**Excerpted data:**
+ + +
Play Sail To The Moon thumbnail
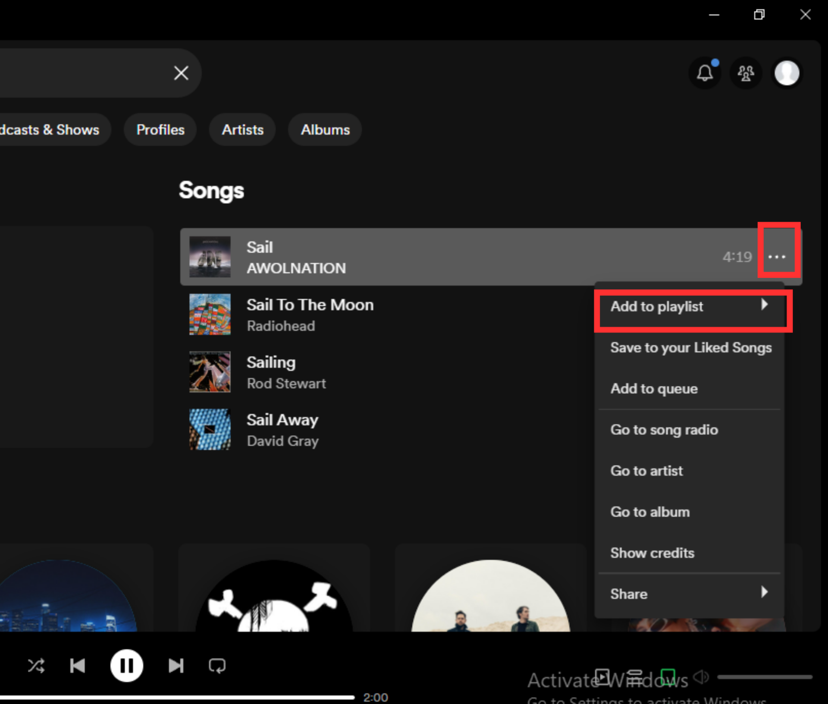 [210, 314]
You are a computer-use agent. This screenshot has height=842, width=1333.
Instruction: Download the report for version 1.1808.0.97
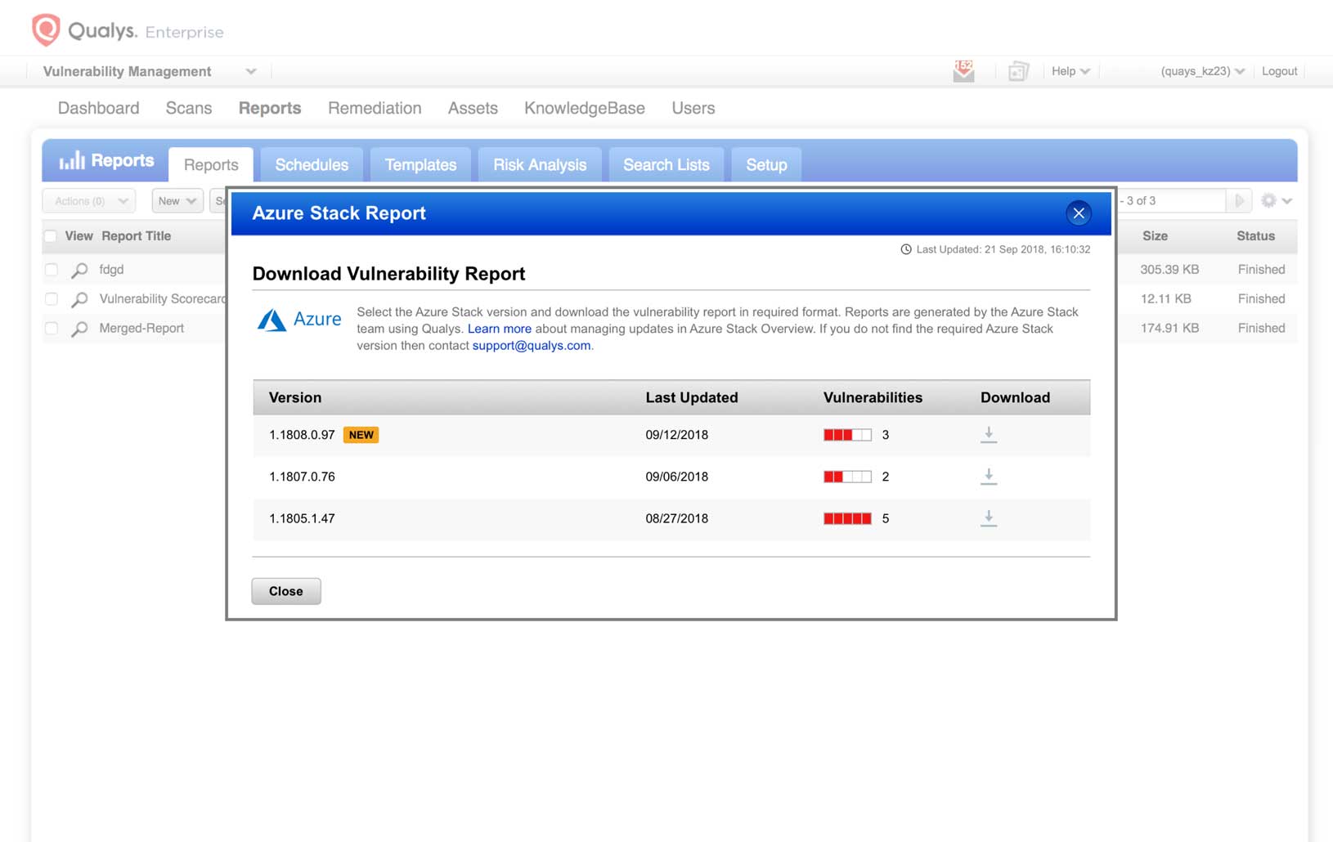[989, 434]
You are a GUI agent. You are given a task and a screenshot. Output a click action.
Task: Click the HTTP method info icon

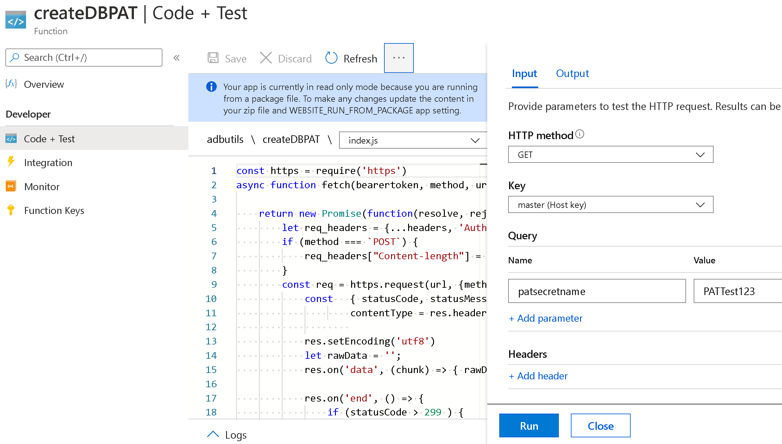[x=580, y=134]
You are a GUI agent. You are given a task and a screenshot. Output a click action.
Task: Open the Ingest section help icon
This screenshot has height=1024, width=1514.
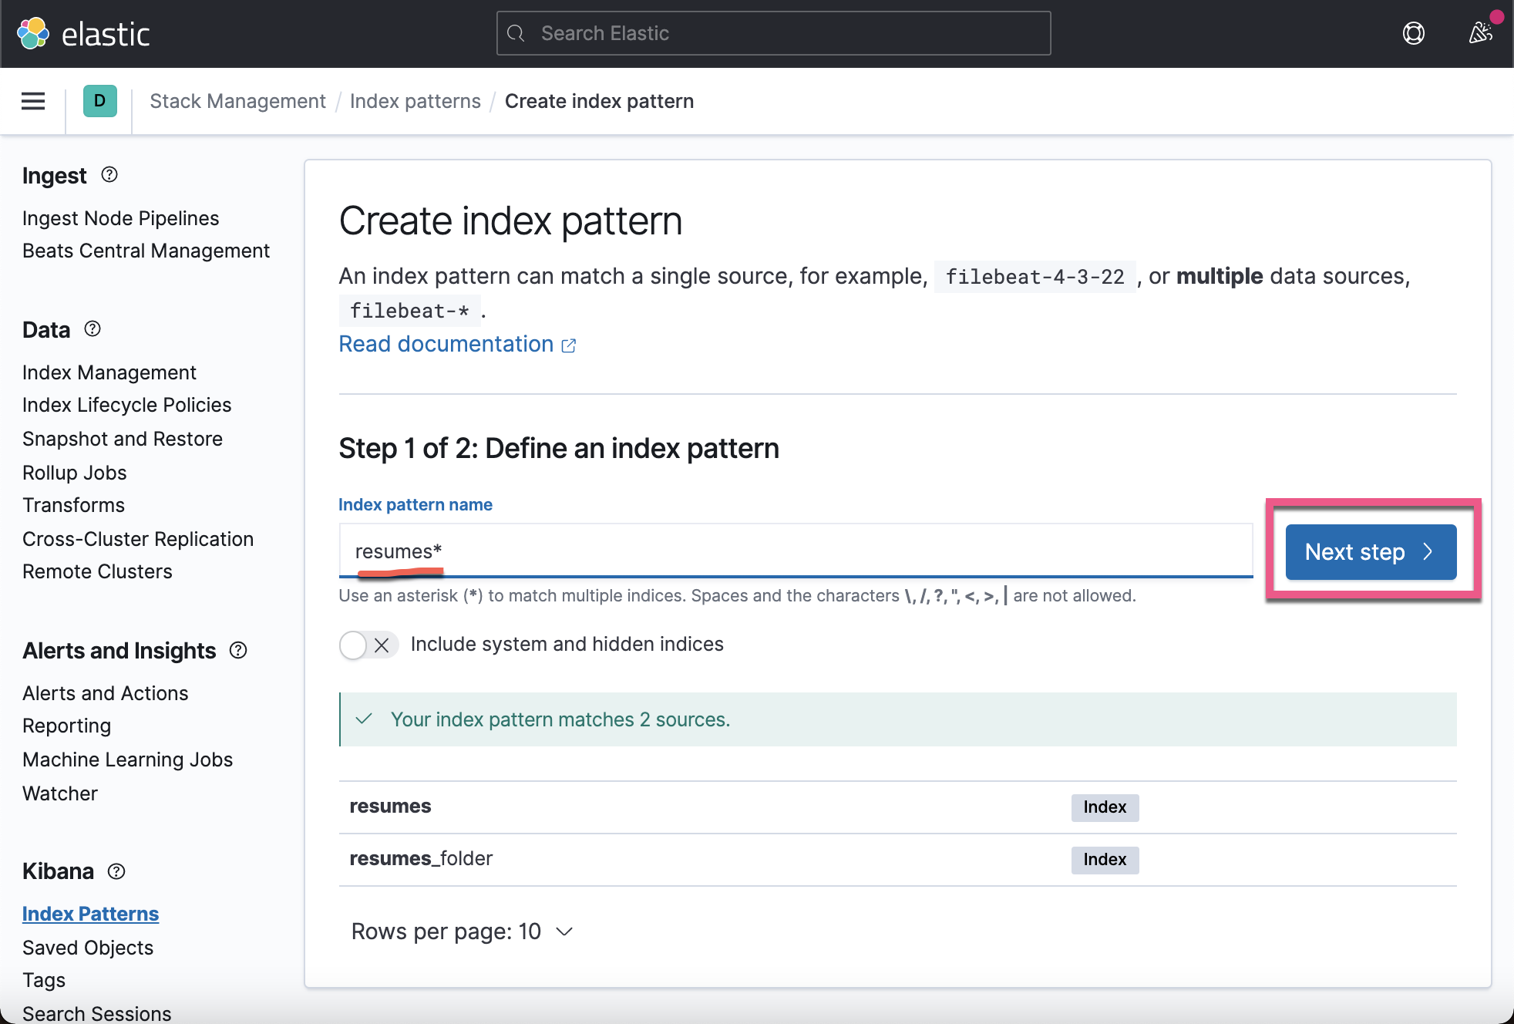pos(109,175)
+ + +
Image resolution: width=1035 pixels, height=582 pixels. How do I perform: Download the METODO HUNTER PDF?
+ + +
Everything from the line with "You are a computer-use" through the line with "Task: Open the Ingest section help icon" in the material above should be transcribed exactly, except the pictures.

You are a computer-use agent. This screenshot has height=842, width=1333.
Instruction: Download the report for version 1.1808.0.97
[989, 434]
You are a GUI agent. You are given a task and a screenshot. Output a click action.
Task: Click the HTTP method info icon

[x=580, y=134]
You are a GUI agent. You are given a task and a screenshot. Output a click action.
Task: Open the Ingest section help icon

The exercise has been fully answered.